→ **Work order A**:
In the article on Catholic-Orthodox reconciliation, in what city did the Joint Catholic-Orthodox Commission meet in October?
→ **Work order B**:
Rewrite the stretch of the article on Catholic-Orthodox reconciliation from "Catholic, Orthodox show" through "to His people.", using "gloom" in place of "pessimism".

→ **Text block**:
- - - -

Catholic, Orthodox show signs of reconciliation

  • December 10, 2007

{mosimage}Advent invites us to cast aside our pessimism about the present age, and boldly imagine the great new beginnings that God has promised to His people.

Occasionally, events in the world make it easy to feel the excitement of tremendous, impending change. I remember the end of 1989 as one such season. Only three weeks before Advent Sunday, the Berlin Wall had been breached — something I had long believed was unthinkable and impossible.

Then suddenly it happened, confounding the Cold War sceptics and showing that European Communism was more vulnerable than anyone had believed. Day by day, throughout that Advent, the world witnessed the thrilling roll-forward of East Germany’s non-violent revolution. It was abruptly obvious to many Christians, as it had not been throughout the long decades of nuclear stand-off, that God can abruptly change the course of history, free the captives, inaugurate a new reign of freedom.

Advent 2007, of course, is not like Advent 1989. Scanning the horizon of contemporary history, we see few signs of an end to humanity’s suffering from war, disease and stubborn conflicts, and the beginning of new era of peace and harmony.

Yet there are some signs of hope, however tentative, and they should be regarded as precious by all people of good will.

In recent months, for example, the Roman Catholic Church and the Orthodox communion of churches inched a little closer to overcoming the deep, ancient rift between them. The October meeting in Ravenna of the Joint Catholic-Orthodox Commission was not a peaceable gathering. The representatives of the Russian Orthodox Church walked out in protest against the presence of an Orthodox Church from Estonia the Moscow patriarchate does not recognize.

Despite this intra-Orthodox conflict, however, the meeting issued a final statement that all Catholic and Orthodox Christians should read and consider. It is a moving celebration of what we share — the gift of unity that Christ has bestowed on His people, the conviction that all authority comes from the living Word of God in our midst, the belief that our communion must be grounded in the Eucharist and the other sacraments ordained by Christ.

- - - -

→ **Records provided**:
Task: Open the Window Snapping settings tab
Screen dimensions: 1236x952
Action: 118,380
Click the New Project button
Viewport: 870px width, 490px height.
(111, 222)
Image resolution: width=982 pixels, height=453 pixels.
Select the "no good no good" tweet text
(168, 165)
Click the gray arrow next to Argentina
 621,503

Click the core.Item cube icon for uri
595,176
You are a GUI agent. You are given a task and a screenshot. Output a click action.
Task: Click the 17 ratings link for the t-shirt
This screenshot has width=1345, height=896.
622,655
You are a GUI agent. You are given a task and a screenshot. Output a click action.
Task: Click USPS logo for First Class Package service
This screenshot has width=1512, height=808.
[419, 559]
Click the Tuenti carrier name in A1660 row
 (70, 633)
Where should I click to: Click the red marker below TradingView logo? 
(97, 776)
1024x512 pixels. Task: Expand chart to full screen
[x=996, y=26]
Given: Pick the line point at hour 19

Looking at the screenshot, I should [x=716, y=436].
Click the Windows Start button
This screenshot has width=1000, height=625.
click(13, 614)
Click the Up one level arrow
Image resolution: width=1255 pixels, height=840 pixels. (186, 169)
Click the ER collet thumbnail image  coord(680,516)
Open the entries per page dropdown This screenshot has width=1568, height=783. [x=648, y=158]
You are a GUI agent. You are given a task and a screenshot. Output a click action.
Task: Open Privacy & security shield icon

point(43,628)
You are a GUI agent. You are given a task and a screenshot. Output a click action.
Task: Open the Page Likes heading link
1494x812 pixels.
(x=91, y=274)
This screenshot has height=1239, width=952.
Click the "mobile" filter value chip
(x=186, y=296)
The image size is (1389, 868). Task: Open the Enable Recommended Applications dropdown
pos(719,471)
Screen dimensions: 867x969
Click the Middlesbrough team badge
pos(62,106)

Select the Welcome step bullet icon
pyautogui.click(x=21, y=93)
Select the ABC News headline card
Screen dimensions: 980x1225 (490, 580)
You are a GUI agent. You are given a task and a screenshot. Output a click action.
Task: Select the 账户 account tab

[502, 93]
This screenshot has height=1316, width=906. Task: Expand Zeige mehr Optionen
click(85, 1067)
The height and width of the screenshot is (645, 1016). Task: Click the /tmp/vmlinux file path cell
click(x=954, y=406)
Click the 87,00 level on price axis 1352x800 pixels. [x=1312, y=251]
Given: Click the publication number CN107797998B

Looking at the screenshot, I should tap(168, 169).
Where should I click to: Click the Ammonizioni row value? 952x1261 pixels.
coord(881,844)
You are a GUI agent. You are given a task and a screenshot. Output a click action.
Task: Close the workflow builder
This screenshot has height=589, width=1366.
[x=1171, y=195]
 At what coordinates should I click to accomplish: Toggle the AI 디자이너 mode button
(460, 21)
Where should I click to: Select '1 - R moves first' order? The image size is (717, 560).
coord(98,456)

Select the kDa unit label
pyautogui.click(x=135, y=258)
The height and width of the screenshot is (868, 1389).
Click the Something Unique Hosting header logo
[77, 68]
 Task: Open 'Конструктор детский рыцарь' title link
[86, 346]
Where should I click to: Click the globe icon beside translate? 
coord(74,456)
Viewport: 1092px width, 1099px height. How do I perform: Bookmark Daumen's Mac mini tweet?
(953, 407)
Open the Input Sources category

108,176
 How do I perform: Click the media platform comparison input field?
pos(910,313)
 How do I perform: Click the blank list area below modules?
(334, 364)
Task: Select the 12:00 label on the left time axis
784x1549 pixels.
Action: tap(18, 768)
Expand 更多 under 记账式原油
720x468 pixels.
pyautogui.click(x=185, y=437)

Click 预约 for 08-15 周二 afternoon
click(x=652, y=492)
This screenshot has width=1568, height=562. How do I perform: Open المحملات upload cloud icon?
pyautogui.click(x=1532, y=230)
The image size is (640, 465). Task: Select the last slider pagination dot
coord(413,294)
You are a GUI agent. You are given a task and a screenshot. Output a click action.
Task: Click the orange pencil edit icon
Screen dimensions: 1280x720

- - - -

→ **Exercise output A**:
Ravenna

→ **Exercise output B**:
Catholic, Orthodox show signs of reconciliation

  • December 10, 2007

{mosimage}Advent invites us to cast aside our gloom about the present age, and boldly imagine the great new beginnings that God has promised to His people.